The $350 payment isn't the Government's only attempt to help Kiwis in the face of growing cost of living. It's also extended cuts to the fuel excise duty, road user charges and public transport fares. On Thursday night, it introduced legislation responding to recommendations by the Commece Commission to create more competition in the grocery sector.

National says this proves the Government has simply produced "band-aid economics made up on the fly".
National says this proves the Government has simply produced "band-aid economics made up on the fly". Photo credit: Getty Images.

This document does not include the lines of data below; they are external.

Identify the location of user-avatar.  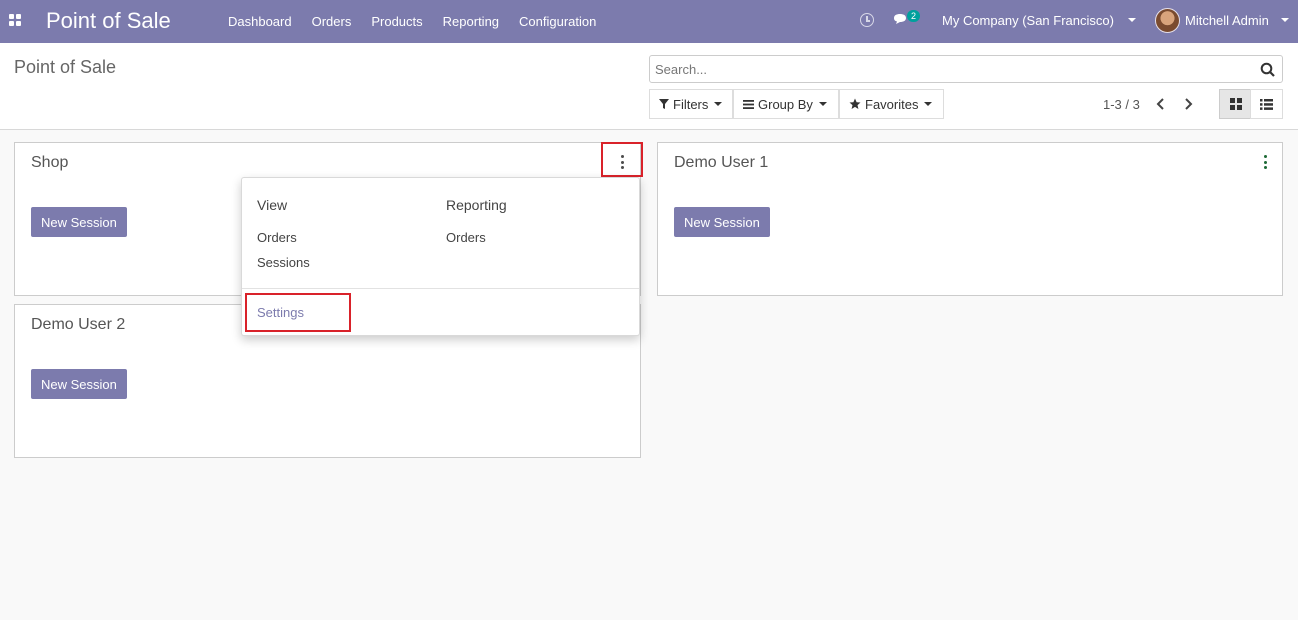
(1168, 20).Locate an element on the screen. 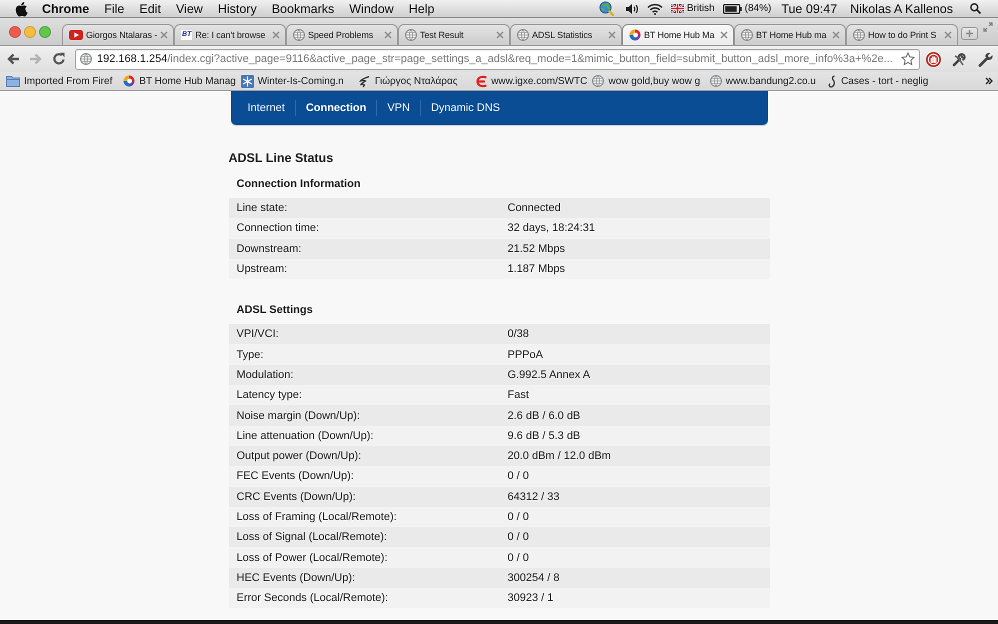 The width and height of the screenshot is (998, 624). flag-icon is located at coordinates (677, 8).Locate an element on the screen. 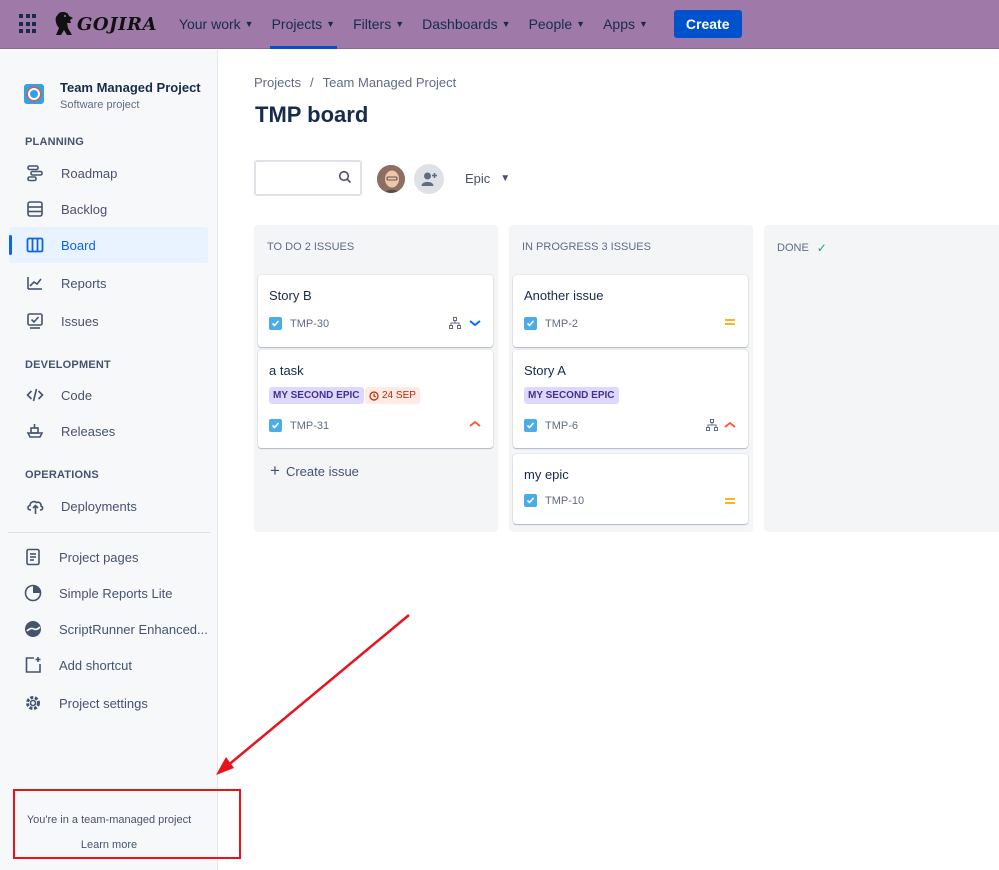 This screenshot has width=999, height=870. create-button: Create is located at coordinates (708, 24).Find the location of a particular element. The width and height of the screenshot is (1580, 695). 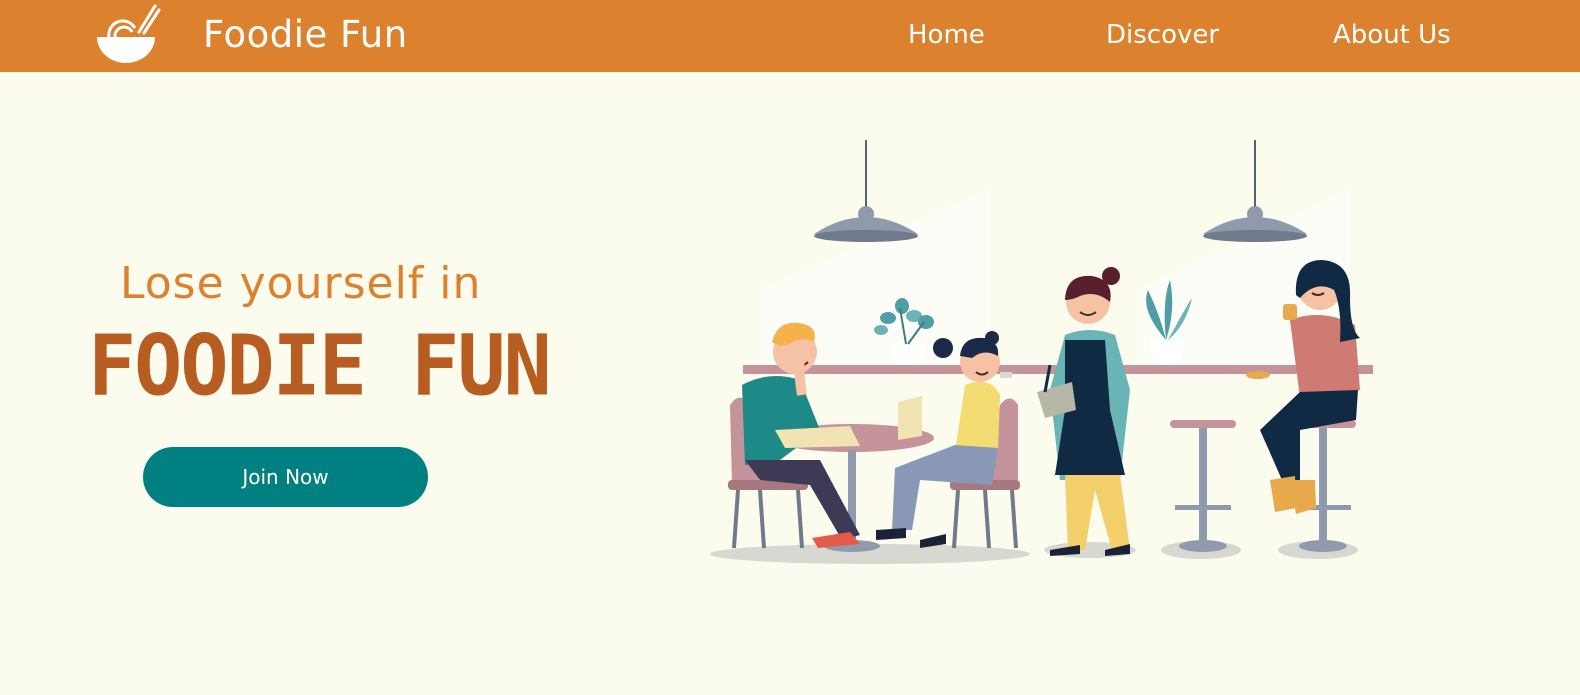

pendant-lamp-right is located at coordinates (1255, 191).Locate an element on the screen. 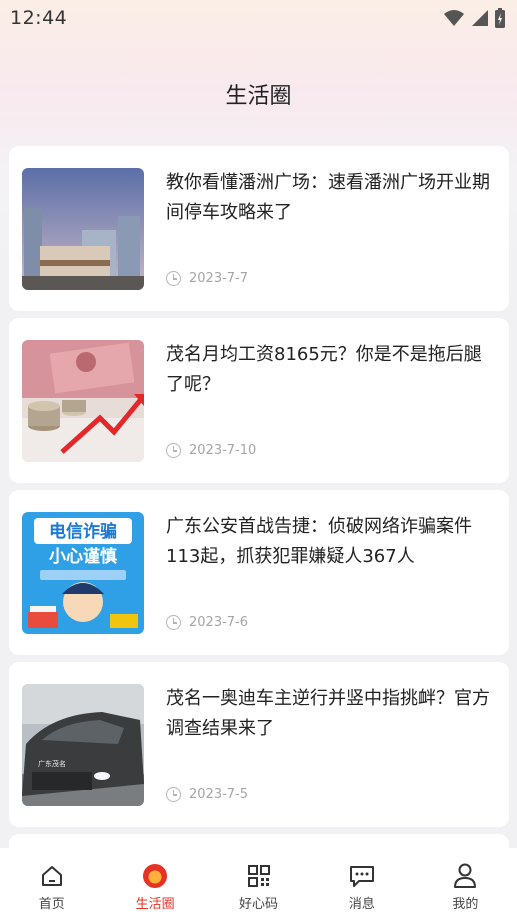  article-date-text: 2023-7-5 is located at coordinates (219, 794).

In the advice, it's said that Treasury recommended Inland Revenue be the delivery agency if the Government moved forward with the policy. But Inland Revenue recommended against that as it would have "critical operational impacts" and "compromise" it's "already stretched workforce". Up to 750 full-time staff may be required to assist over the three months. 

Ultimately, the Government chose to give the payments the greenlight and is making Inland Revenue do the delivery. To allow Inland Revenue time to set up its systems, the payments won't be delivered until August.

The advice says Finance Minister Grant Robertson initially sought "urgent advice" on other options, like extending the Winter Energy Payment to others making under $70,000.

Because of the speed in which advice was produced and other constraints "it is also possible that the problem definition has not been fully analysed by officials". 

"Owing to the very compressed timeframes and budget sensitivities, no consultation outside of government agencies has taken place. There is a risk that significant issues with the resulting proposal have not been identified."

National finance spokesperson Nicola Willis said on Friday that "it's clear it was a panic measure". 

"What Treasury said was, we don't support this. It is a temporary solution to a long-running problem. That's the reality," she said. 

"In November, when that payment stops going into bank accounts, the cost of living crisis will still be going and inflation will still be high next year and the year after that. So to put in place a band-aid and try and hoodwink New Zealanders into thinking that you're doing something, that's not good enough."

The Budget was revealed on Thursday.
The Budget was revealed on Thursday. Photo credit: Getty Images.

The Finance Minister, appearing on AM on Friday, said the Government had recognised that assistance was needed for a large number of Kiwis who may not be able to access initiatives like the Winter Energy Payment or who weren't affected by the increases to the minimum wage and benefits. 

"I'm never going to pretend that it's going to meet all the costs that are out there. But clearly with the Russian invasion of Ukraine, the extension of the supply chain constraints from COVID-19, we are seeing inflation higher than was originally predicted late last year," Robertson said.

"We think this is an important contribution we can make for a wider group of New Zealanders to have some cost of living support."

He said the payment compares well to National's proposal to adjust tax thresholds to inflation. According to the centre-right party, that would result in someone on $55,000 getting about $800 more in their pocket over the year

"$27 a week for three months for these people is more than they would get under Christopher Luxon's package, which would have a worse effect on inflation. That's the point," Robertson said.

"We've come up with a really good balance here, a targeted piece of support that won't unnecessarily exacerbate the very problem we're trying to solve with inflation. 

"Untargeted tax cuts that give people who earn more than $180,000 is going to make inflation worse. So I think we've got the balance right here."

ACT is also up in arms over the Government response, saying middle-income Kiwis will feel shafted.

"ACT has prioritised middle income workers, those who work hard and are swimming against the tide of rising inflation that has been caused by out of control Government spending," leader David Seymour said.

"Our Real Change Budget would let someone on the the average income of $73,000 keep an extra $2185 of their own money. That sort of relief would give real change to someone’s life."

The party advocates for the tax system being simplified to just two tax rates.